NO STATUTE OF LIMITATIONS:  600 YEAR OLD SEX CRIME COMES TO TRIAL

 

 

It is the year 1399. In dim light, great John of Gaunt lies on his funeral bier awaiting burial in St Paul’s. Before him Geoffrey Chaucer and his resentful amanuensis Adam Scriven conduct a quarrel. It resolves into a trial of the old man for a rape which took place nearly twenty years earlier. His patron is dead, and Adam feels that celebrity has protected the poet for too long so this is the time for a reckoning of the old sexual crime. Years before, powerful friends and money meant he got away with it Topical, eh?

 
This is a two-night curiosity, past now, but an interesting experience to share the great Inn’s “Revels” on a night they took the form of a play presented by two veterans of the form: author Garry O’Connor (who wrote the novel Chaucer’s Triumph, about the real historic case) and director Nigel Bryant. The gilded and grand Great Hall stuffed with lawyers , plus a few of us legal ignorami, plays the jury. And once we had pronounced the defendant Not Guilty, it was revealed that on the first performance the night before, he was found Guilty. Which denotes, at least, a remarkable achievement of balance.

 

 

Or possibly a different audience attitude to changing legal rules It seems that in the 14c a man could not be convicted of “Raptus” if the woman got pregnant, because it was rather prettily believed that only her enjoyment could create a child.

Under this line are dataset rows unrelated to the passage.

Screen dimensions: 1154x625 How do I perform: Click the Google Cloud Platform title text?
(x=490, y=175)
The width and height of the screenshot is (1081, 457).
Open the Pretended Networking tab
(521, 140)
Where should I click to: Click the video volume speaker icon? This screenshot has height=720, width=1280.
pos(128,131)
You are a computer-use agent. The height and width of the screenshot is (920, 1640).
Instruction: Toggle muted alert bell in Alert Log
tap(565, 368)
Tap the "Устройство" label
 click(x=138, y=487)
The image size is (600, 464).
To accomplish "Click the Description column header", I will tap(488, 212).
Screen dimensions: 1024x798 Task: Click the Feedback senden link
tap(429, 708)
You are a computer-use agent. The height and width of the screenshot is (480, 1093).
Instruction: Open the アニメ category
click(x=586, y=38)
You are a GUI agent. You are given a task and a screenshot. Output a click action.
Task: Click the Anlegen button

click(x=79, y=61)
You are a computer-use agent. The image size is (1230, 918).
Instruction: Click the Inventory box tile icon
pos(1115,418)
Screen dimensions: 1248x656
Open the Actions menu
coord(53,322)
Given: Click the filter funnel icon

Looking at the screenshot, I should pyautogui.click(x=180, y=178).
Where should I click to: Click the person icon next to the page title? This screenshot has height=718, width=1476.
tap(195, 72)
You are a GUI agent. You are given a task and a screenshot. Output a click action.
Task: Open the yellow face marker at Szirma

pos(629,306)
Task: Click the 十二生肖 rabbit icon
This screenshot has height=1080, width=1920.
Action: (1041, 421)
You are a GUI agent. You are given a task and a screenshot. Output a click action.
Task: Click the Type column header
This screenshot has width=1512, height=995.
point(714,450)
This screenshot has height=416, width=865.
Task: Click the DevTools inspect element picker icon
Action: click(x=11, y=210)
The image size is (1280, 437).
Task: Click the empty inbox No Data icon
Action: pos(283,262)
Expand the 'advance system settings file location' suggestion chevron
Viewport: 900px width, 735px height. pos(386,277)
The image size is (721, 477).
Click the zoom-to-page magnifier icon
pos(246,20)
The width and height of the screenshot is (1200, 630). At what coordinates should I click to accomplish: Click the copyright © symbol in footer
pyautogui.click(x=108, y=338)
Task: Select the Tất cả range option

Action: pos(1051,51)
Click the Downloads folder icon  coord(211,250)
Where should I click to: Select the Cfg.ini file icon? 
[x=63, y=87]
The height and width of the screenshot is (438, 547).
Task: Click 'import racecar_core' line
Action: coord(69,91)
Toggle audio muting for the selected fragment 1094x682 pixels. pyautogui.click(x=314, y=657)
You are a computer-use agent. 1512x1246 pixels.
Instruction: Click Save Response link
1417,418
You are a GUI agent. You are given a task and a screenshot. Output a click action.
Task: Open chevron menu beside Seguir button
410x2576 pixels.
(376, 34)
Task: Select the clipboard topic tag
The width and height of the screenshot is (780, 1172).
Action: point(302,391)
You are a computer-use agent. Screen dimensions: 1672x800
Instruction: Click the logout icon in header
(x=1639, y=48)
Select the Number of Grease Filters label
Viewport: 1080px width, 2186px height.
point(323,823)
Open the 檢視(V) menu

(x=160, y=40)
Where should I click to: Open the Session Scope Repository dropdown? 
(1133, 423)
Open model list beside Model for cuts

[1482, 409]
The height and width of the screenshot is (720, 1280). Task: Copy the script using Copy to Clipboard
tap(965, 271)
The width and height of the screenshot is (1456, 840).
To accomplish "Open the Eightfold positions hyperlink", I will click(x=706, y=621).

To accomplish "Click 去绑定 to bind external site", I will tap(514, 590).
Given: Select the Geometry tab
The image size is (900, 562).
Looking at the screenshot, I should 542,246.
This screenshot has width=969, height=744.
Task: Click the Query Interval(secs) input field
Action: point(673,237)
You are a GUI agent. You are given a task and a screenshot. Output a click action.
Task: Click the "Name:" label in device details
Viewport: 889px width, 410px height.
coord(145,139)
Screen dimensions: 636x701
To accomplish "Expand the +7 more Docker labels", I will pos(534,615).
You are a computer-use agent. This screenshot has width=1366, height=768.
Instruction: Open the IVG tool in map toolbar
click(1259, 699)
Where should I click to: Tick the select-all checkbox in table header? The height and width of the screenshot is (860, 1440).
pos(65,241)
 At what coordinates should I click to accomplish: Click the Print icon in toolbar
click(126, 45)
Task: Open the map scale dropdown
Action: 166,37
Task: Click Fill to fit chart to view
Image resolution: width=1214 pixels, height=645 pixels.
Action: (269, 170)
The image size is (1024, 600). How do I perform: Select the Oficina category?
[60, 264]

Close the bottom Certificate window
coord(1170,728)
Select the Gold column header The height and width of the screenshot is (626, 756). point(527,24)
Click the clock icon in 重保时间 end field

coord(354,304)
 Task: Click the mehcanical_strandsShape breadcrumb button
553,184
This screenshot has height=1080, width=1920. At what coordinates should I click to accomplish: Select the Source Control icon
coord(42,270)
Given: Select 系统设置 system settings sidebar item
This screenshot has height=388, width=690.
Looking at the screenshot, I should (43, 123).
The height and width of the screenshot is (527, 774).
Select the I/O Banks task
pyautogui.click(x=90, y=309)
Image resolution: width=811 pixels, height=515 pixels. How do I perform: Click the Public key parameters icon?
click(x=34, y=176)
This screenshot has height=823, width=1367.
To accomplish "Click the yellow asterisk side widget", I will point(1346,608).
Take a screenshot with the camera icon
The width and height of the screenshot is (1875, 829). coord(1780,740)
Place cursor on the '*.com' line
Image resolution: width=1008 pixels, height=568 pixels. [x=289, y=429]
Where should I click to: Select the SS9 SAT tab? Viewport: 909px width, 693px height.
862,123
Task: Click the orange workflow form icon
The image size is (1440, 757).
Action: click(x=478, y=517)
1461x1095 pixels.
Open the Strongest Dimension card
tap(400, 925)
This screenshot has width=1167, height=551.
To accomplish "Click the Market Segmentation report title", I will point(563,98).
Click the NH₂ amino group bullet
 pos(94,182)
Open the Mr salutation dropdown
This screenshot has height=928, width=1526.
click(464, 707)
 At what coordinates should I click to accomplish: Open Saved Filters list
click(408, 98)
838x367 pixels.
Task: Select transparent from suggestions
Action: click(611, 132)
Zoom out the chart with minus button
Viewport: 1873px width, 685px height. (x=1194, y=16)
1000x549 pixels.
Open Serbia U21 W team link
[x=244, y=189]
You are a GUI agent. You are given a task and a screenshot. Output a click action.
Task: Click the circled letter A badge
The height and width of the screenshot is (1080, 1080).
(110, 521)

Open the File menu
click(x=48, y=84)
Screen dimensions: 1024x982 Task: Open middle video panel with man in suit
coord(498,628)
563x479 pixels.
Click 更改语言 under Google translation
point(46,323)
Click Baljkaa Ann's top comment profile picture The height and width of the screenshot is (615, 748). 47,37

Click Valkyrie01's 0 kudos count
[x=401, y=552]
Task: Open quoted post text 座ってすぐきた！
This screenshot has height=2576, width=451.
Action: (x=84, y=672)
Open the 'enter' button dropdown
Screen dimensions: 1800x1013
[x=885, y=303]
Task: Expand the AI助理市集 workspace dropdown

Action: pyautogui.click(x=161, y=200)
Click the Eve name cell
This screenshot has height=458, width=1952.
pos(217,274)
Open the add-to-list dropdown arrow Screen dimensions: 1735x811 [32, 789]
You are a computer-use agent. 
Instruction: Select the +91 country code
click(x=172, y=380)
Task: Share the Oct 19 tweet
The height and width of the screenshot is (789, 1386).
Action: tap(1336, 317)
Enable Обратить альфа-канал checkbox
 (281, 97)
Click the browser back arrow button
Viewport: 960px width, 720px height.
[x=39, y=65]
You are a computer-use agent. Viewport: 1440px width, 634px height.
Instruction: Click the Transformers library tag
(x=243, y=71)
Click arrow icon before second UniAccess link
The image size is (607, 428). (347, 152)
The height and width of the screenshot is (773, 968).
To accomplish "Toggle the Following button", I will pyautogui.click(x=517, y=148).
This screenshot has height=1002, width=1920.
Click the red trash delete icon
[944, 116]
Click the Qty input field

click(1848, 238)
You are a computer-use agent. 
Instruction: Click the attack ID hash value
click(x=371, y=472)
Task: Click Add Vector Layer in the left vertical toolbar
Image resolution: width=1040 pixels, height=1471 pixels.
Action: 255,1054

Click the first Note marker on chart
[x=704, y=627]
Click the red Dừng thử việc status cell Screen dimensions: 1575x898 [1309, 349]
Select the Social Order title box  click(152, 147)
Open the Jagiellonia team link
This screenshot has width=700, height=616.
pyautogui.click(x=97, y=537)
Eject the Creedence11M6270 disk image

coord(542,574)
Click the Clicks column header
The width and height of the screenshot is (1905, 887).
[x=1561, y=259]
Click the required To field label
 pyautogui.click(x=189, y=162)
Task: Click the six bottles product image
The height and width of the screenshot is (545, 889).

And it does transpire in O’Connor’s version that Cecilia Chaumpaigne, the supposed victim, was having a voluntary affair with Chaucer, but was just furious that he approached her during a naked bathe at a time she knew she was fertile.  All sorts of issues, human and legal, arise out of the attempt to untangle questions of human behaviour in the least rational of its activities.

 

 

Anyway, we let him off, but the story – told by himself, his wife, Adam, and the girl (briefly joined by the corpse of Lord John reviving from the bier) has an ancient, intricate humanity which fascinates, though it is more like a radio play than a fully-staged drama. Chaucer is Ian Hogg of the RSC, giving it all the depth of likeable fallibility and self-awareness one would expect in the feeling and mischievous author of the Canterbury Tales; Scriven as Stephen Tomlin radiates a skinny furious energy, and Alice Bird’s Cecilia is his strong, sharp, self-willed lover and accuser. Sarah Neville as the scornful Mrs Chaucer is a professional, but the two others (including the roused corpse of the grandee) are lawyers.

 

 

Altogether, a play which could either grow into full theatre, or work on radio. And I like Chaucer’s prescient sideswipe at the future porn industry – “Are they who feed on filth any better than those who commit it?”